* **Work required**: Show all lines from the data that include the word "button".

(Data for the task)

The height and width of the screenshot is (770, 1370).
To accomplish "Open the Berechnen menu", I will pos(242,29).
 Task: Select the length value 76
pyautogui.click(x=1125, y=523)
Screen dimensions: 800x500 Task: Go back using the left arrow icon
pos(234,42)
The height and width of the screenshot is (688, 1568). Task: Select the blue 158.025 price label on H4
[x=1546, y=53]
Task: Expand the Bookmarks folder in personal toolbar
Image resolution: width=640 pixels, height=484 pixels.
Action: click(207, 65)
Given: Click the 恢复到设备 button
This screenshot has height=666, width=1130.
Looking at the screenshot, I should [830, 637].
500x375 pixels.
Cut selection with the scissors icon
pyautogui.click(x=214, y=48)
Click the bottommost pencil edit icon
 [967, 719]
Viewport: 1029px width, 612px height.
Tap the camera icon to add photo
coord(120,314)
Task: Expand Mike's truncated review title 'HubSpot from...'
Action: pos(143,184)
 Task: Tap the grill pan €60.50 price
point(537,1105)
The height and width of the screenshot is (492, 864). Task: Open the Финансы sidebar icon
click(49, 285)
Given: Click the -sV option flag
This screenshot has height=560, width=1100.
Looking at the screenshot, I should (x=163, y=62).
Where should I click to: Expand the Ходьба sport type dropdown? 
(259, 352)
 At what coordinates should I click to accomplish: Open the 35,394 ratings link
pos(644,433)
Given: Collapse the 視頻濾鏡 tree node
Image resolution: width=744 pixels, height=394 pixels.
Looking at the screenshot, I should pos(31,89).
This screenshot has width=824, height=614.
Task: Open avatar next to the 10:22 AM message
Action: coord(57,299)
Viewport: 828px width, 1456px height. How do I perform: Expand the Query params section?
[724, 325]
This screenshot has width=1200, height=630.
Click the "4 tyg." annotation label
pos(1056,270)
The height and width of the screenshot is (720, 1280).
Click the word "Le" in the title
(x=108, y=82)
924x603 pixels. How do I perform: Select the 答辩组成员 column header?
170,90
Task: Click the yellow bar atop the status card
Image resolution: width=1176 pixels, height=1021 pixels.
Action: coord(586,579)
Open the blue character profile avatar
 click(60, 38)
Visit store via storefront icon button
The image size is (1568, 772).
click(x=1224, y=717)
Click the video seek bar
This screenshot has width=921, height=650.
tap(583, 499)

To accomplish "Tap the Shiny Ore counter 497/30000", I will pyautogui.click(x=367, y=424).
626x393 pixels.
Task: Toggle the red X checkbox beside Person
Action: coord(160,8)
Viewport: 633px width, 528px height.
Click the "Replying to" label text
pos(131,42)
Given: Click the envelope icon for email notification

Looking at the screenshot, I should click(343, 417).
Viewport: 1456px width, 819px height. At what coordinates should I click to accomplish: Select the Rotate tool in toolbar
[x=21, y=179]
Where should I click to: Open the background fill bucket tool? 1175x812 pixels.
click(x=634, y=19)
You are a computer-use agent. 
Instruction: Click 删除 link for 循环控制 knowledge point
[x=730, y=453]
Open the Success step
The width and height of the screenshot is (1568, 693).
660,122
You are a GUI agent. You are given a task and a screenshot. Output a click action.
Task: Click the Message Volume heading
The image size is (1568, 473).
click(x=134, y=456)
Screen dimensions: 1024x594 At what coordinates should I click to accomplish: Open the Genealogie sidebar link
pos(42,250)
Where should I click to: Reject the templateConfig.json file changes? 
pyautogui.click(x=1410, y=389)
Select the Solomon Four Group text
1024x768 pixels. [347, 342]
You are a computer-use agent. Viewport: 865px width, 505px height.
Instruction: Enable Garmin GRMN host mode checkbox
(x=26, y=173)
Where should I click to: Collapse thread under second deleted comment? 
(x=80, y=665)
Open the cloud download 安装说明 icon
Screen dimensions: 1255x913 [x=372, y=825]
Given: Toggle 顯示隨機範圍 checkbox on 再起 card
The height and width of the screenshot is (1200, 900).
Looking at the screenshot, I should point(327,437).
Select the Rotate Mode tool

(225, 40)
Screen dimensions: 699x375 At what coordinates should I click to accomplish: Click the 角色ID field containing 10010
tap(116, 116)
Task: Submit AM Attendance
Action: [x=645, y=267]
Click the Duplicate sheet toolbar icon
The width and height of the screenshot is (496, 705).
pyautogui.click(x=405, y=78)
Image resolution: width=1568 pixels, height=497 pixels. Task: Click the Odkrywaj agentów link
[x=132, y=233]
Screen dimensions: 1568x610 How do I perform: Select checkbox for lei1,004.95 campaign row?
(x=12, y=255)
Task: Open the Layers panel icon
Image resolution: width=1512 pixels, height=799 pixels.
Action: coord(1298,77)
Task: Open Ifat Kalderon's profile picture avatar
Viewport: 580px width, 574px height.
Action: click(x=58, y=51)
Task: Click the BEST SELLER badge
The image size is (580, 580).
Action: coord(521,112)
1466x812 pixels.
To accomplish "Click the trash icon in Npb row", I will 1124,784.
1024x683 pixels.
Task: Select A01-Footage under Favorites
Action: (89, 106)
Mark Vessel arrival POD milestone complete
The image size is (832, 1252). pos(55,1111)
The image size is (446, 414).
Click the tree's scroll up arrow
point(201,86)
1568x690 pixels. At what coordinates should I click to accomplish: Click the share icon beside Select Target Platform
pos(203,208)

(End Data for the task)

* **Finished exercise**:
Given: Click the 恢复到设备 button
Visit store via storefront icon button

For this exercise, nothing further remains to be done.